Stored data entries:

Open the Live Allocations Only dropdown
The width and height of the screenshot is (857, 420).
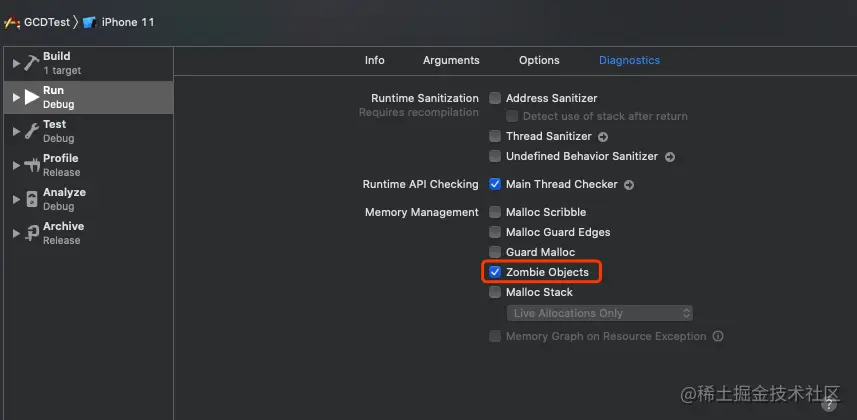point(600,313)
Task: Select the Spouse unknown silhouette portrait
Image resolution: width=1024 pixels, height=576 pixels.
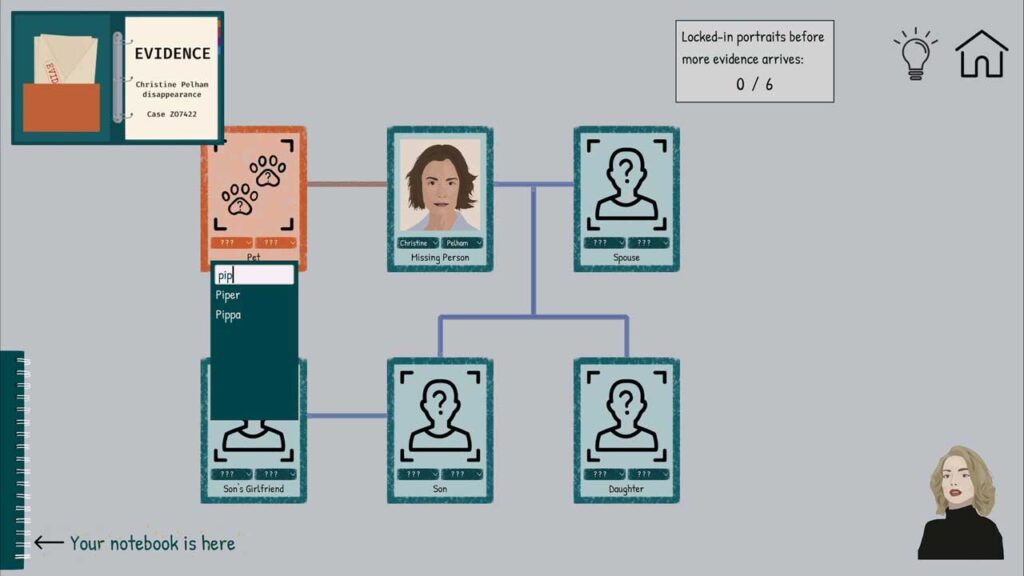Action: click(x=626, y=183)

■ TASK STATEMENT
Each entry is to be returned precisely as it appears, but the pictures are to be dropped.

■ TASK RESPONSE
Open the Live Allocations Only dropdown
The width and height of the screenshot is (857, 420).
point(600,313)
Task: Select the Spouse unknown silhouette portrait
Image resolution: width=1024 pixels, height=576 pixels.
Action: click(x=626, y=183)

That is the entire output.